Before we go any further, try using the search box on this blog. It uses the same process that I will describe below. If you feel that this is what you want then please continue reading.

This solution is catered to small websites. I make use of LIKE with wild cards on both ends, meaning your search cannot be indexed. This means the solution will work fine for your blog or personal website that doesn't contain tons of data. Port it to a bigger website and it might become very slow. MySQL offers Full Text Search which is not what we are doing here.

Note: If you have 5000 blog posts you are still fine. Computers are super fast.

We will take the structure of this blog as a reference. Each blog post has:

  • A title p_title
  • A url p_url
  • A summary p_summary
  • A post content p_content
  • And catergories category.tagname

For every field that matches with our search term, we will give it a score. The score will be based on the importance of the match :

// the exact term matches is found in the title
$scoreFullTitle = 6; 

// match the title in part
$scoreTitleKeyword = 5;

// the exact term matches is found in the summary
$scoreFullSummary = 5;

// match the summary in part
$scoreSummaryKeyword = 4;

// the exact term matches is found in the content
$scoreFullDocument = 4;

// match the document in part
$scoreDocumentKeyword = 3;

// matches a category
$scoreCategoryKeyword = 2;

// matches the url
$scoreUrlKeyword = 1;

Before we get started, there are a few words that do not contribute much to a search that should be removed. Example "in","it","a","the","of" .... We will filter those out and feel free to add any word you think is irrelevant. Another thing is, we want to limit the length of our query. We don't want a user to write a novel in the search field and crash our MySQL server.

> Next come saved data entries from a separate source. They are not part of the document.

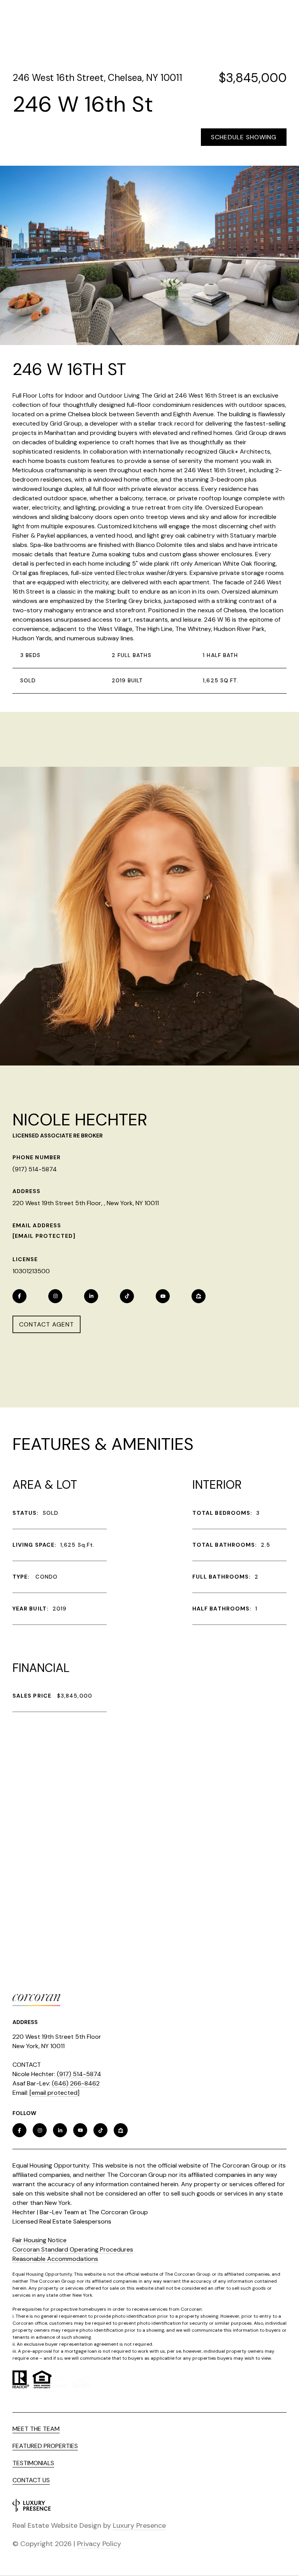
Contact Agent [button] (46, 1324)
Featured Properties (45, 2446)
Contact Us (31, 2480)
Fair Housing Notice (39, 2240)
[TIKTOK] (127, 1296)
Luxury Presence (139, 2525)
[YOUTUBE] (163, 1296)
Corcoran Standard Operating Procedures (72, 2249)
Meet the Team (36, 2429)
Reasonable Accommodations (55, 2259)
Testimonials (33, 2463)
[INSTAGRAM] (55, 1296)
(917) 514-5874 (34, 1169)
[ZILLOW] (199, 1296)
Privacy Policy (99, 2543)
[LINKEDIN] (91, 1296)
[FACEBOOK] (19, 1296)
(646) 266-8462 (76, 2083)
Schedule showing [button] (243, 137)
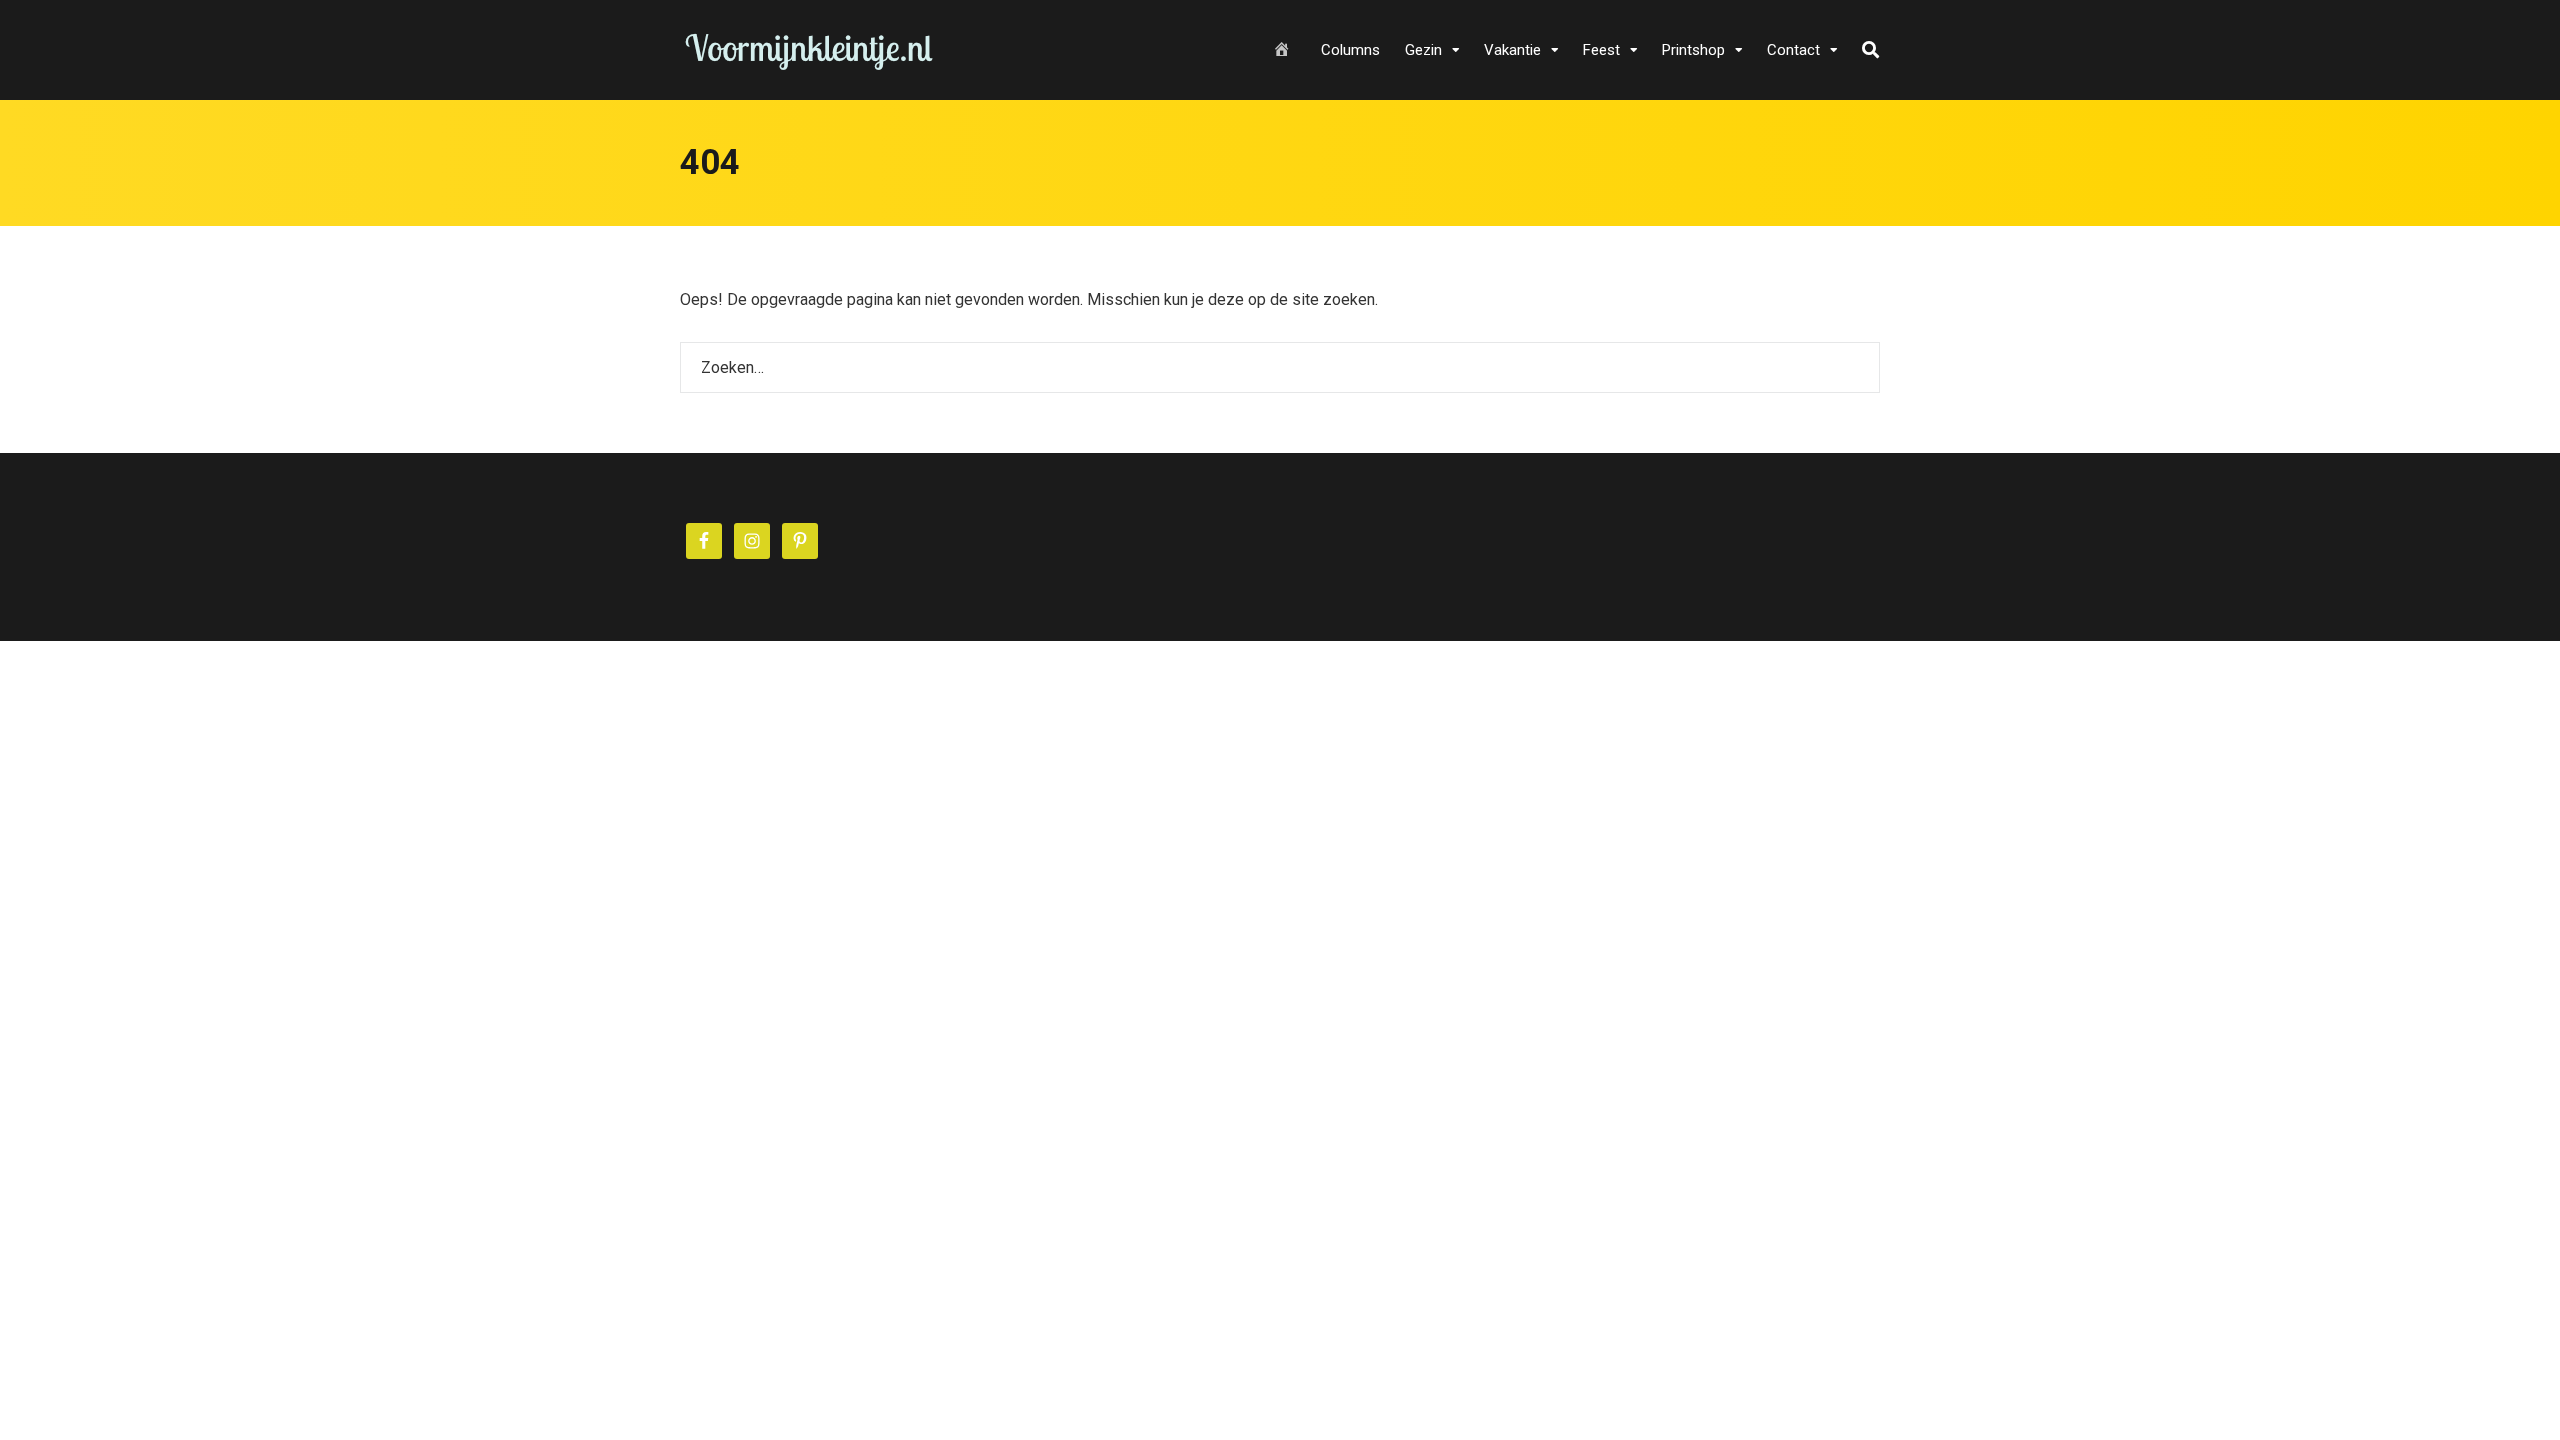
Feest (1601, 50)
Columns (1350, 50)
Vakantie (1512, 50)
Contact (1793, 50)
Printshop (1693, 50)
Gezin (1423, 50)
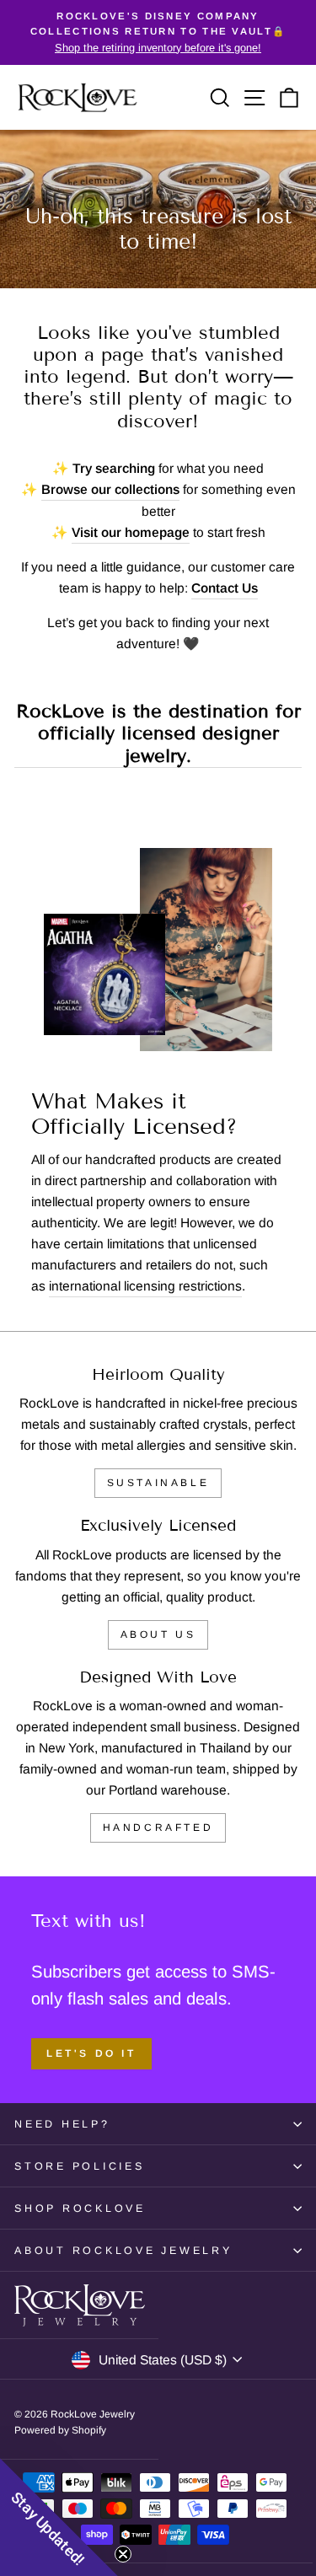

// Remove unnecessary words from the search term and return them as an array
function filterSearchKeys($query){
    $query = trim(preg_replace("/(\s+)+/", " ", $query));
    $words = array();
    // expand this list with your words.
    $list = array("in","it","a","the","of","or","I","you","he","me","us","they","she","to","but","that","this","those","then");
    $c = 0;
    foreach(explode(" ", $query) as $key){
        if (in_array($key, $list)){
            continue;
        }
        $words[] = $key;
        if ($c >= 15){
            break;
        }
        $c++;
    }
    return $words;
}

// limit words number of characters
function limitChars($query, $limit = 200){
    return substr($query, 0,$limit);
}

Our helper functions can now limit character count and filter useless words. The way we will implement our algorithm is by giving a score every time we find a match. We will match words using the if statement and accumulate points as we match more words. At the end we can use that score to sort our results

Note: I will not be showing how to connect to MySQL database. If you are having problems to efficiently connect to the database I recommend reading this short post about database abstraction.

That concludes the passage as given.